HONG KONG (AFP) – The year is 2100. The glaciers of the Hindu Kush-Himalayan region – the world’s ‘Third Pole’ – are vanishing as the planet warms, the ice that once fed the great rivers of Asia is all but lost, and with it much of the water needed to nurture and grow a continent.
Further stressed by extreme heatwaves, erratic monsoons, and pollution, the waterways are in crisis and the lives of hundreds of millions hang in the balance.
Access to clean water, now more precious than oil, is a preserve of the rich and has become a resource so valuable that people – and nations – are willing to fight for it.
This apocalyptic vision is the continent’s future if nothing is done to limit global warming, scientists and environmentalists warn.
“If urgent climate action is not taken rapidly, starting today, and current emission trends continue unabated, it is starting to look conceivable that this will entail grave threats to all of humanity as we know it,” said Director General of the International Centre for Integrated Mountain Development (ICIMOD) David Molden.
The 2015 Paris agreement saw nations commit to limiting global warming to two degrees Celsius above pre-industrial levels as a way of curbing the worst impacts of global warming.
A lower cap of 1.5C was set, only as a goal for nations to work towards. But this year’s Hindu Kush-Himalaya (HKH) Assessment Report said unless it is met – two-thirds of the region’s glaciers will be lost by the end of the century.
Running from Afghanistan to Myanmar, the HKH region takes in the Tibetan Plateau, and the Himalaya, Hindu Kush, and Karakoram mountain ranges.
Functioning as a vast water tower, some of the world’s largest and most important rivers, including the Brahmaputra, Yangtze, Mekong and Indus, begin here.
Its health is inextricably linked to that of the continent: Some 1.65 billion people directly rely on these waters – for their lives and livelihoods.
But tens of millions more rely on the agriculture, hydropower, and industries the rivers fuel.
“This is the climate crisis you haven’t heard of,” ICIMOD’s Philippus Wester explained, adding that alongside glacier melt, there will be increased risk of floods, droughts, landslides and avalanches.
But many in Asia are already living this dystopian future.
In the southern Indian city of Chennai, 2019 brought a drought so severe reservoirs ran dry. Residents were forced to queue for water from government tanks or pay black-market prices. In some cases, desperation led to violence.
Northern India was lashed by flooding as the Brahmaputra and Ganges rivers burst their banks, with more than 100 reported dead and many more displaced. In Pakistan, thousands of glacial lakes have formed, with its mountain people facing the threat of at least 30 bursting.

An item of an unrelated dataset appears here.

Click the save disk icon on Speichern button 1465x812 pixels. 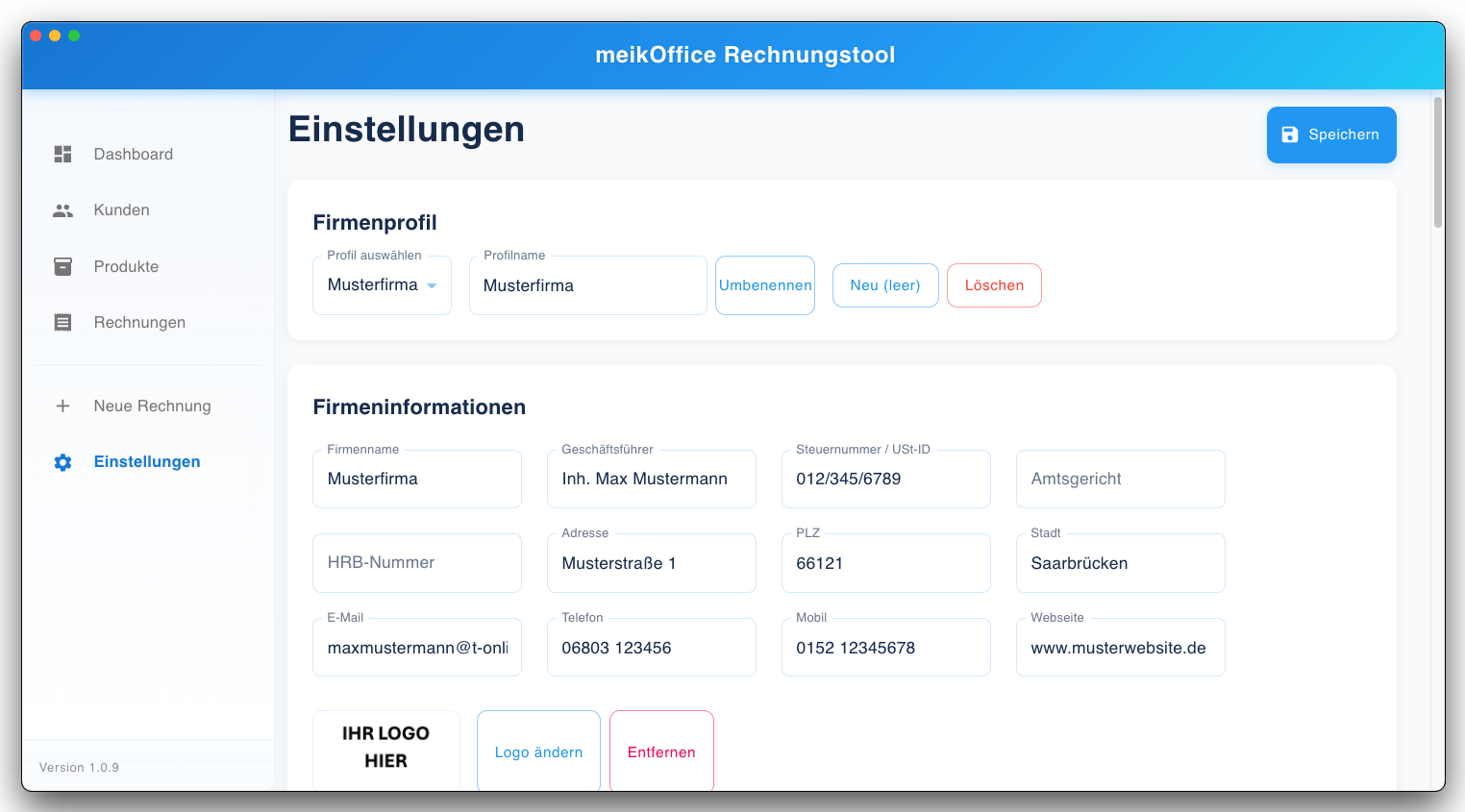1289,135
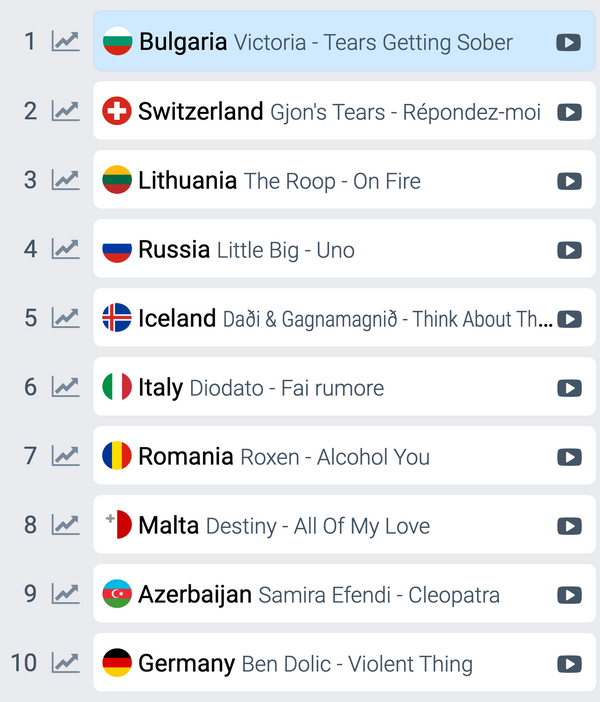Play video for Germany's Violent Thing
600x702 pixels.
point(569,664)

In parts of China, villagers must choose between paying a premium for bottles or risking their health with the potentially contaminated stream or river water.

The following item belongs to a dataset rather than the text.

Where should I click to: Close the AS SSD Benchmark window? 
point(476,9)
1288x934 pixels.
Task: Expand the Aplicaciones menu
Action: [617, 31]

More than half the world’s population lives in Asia, but there is less fresh water available per person there than on any continent, according to the United Nations (UN), often leaving the most vulnerable at risk.
“Climate change is rapidly diminishing our access to clean water, which will have a devastating impact on human health, access to food, and sanitation, radically reshaping communities and cities,” UN Special Rapporteur on extreme poverty and human rights Philip Alston told AFP.
“As always, the poorest people are and will be the most affected.”
Asia’s rivers feed the continent’s breadbaskets and rice bowls – the Indus, Yangtze, and Yellow basins rely heavily on meltwater to irrigate agriculture that helps sustain not only those that live there, but national economies too.
Any change – either the initial surge of meltwater – or the later drastic decline in river flow could cause catastrophic food shortages, with Molden warning the worst-case scenario, if nothing is done to combat global warming, would be “starvation and conflict”.
Despite proclamations that we are in “the Asian Century”, there are fears lack of proper planning for the coming water crisis may stifle the economic dreams of a rapidly growing region.